March 6, 2014

It's no mystery...

... that I love mysteries, esp. series mysteries, but I don't always write about them here. {Was that a sign of relief I just heard?}  Maybe I'm a little self-conscious about how many of them I read, maybe I usually can't think of anything interesting enough to say about them, or maybe it's that it's hard to say what happens in them without saying what happens in them, if you follow me. And sometimes the 22nd book in the series can be a lot of fun to read, but I'd still feel like it's a stretch to come up with reasons why I liked it. So, maybe if I really like one I'll try to say something about it, and if it's just a good book, I'll just say I read it and it was a good book. :)

Even though I quickly forget* what happens in most of them, I almost never re-read mysteries, but I will listen again to one I've read. Since I've been eagerly anticipating The Late Scholar, Jill Paton Walsh's new Lord Peter Wimsey novel, I was happy to find the first one, Thrones, Dominations, on the library's audiobook shelf. I remember liking it when I read it the first time, and I loved listening to it this time. This is the book that Dorothy L. Sayers left unfinished, and it seems very true to what I remember of her books, or at least that it 'feels' like them and works in its own right. It's set in 1936, when George V dies and rumors begin to circulate about King Edward and his romance with an American divorcee. {When Peter disappears on one of his mysterious ops, his mission has to do with retrieving some papers that the King has left careless lying about during one of his weekend house parties.) Peter and Harriet are newlyweds, settling into their new house in London, decorated for them by the Dowager Duchess, with Harriet adjusting to her new self as Lady Peter.  {There's a wonderful scene at the beginning when Peter's cantankerous Godmother visits Harriet to 'see what Peter has married.'} Someone is murdered, but who cares?  The scenes between Peter and Harriet are what we came here for.

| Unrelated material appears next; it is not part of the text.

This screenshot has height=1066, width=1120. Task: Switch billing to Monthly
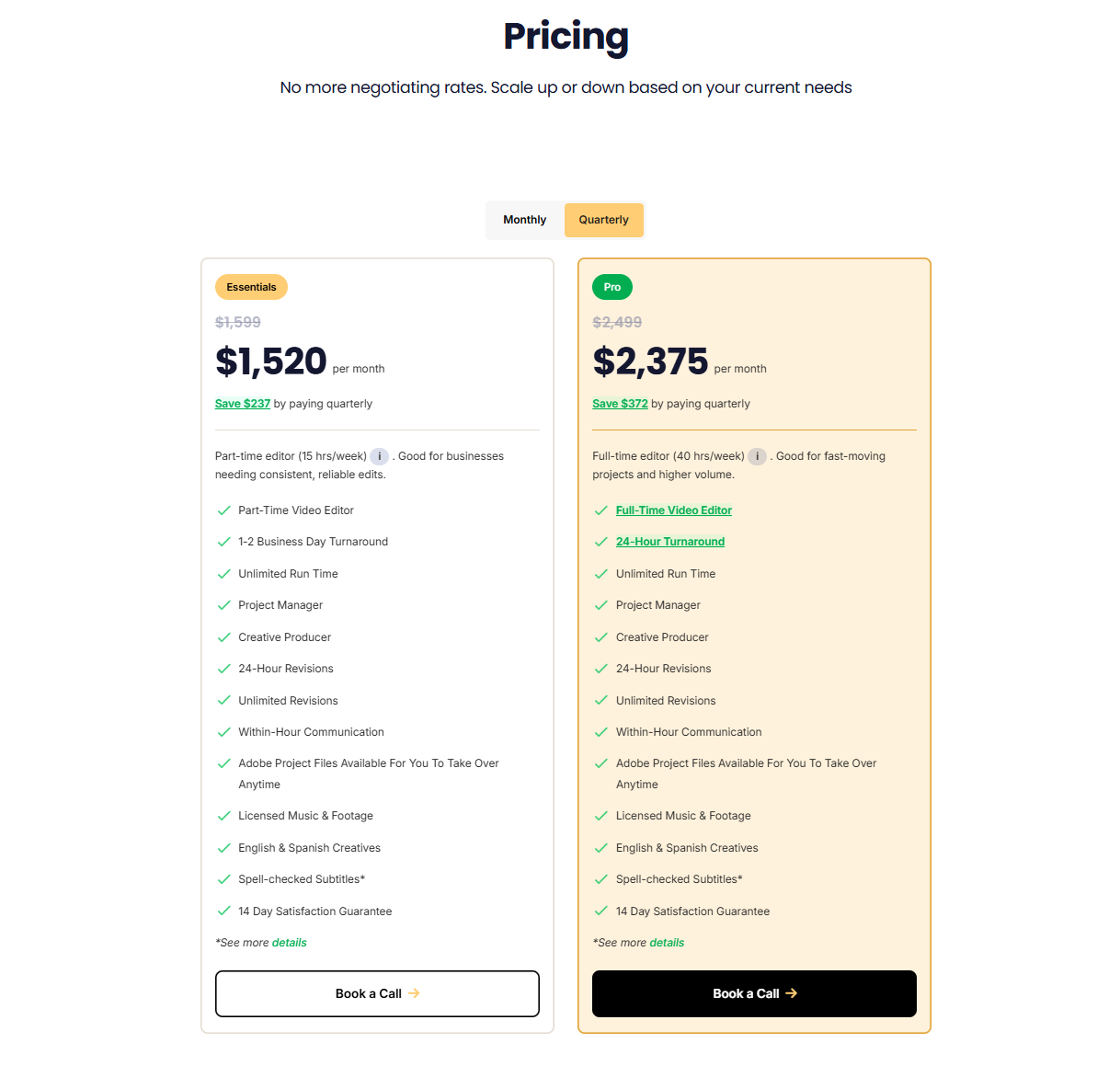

* This is mortifying:  I was looking at the mysteries on my own reading list the other day, and saw an author there who's new to me, and started thinking I should finally look for one of his books, only to realize somehow the next day that not only have I read two of the books that I still have on the list, but that according to what I wrote on my own blog I was underwhelmed by them. :)

The other book I just finished (also as an audiobook, but just because I found it that way sooner} is Through the Evil Days, the eighth book in Julia Spencer-Fleming's series about Russ van Alstyne and Clare Fergusson.  When I was first listening to this, I realized that almost none of the series that I read is set in the U.S., especially in the present day; I got a little distracted trying to think of any (and could only think of Faye Kellerman's books).  Russ is the strong, sensible police chief in a small town in the Adirondacks, and Clare is the town's new Episcopal priest, and now Russ's wife.  She's pregnant, and Russ is struggles with the fact that he didn't want a child. As the story begins, a man kidnaps a little girl and set fires to the house he has taken her from, killing her foster parents. This happens just as Russ and Clare are leaving for their honeymoon in a remote cabin on a lake, and each of them faces a crisis that they can't bring themselves to talk about. In an odd way, I liked the fact that I could almost see the plot unfolding and the strands connecting as I read. This is probably a thriller more than a mystery (you know in general who the bad guys are, and you just need to find out what's going to happen to everyone), but it's set during a crippling winter storm, so there is much peril and plot-thickening, and the ending was well done. There's been a little bit of time between this book and the last one, and I'm finding that the series has really grown on me.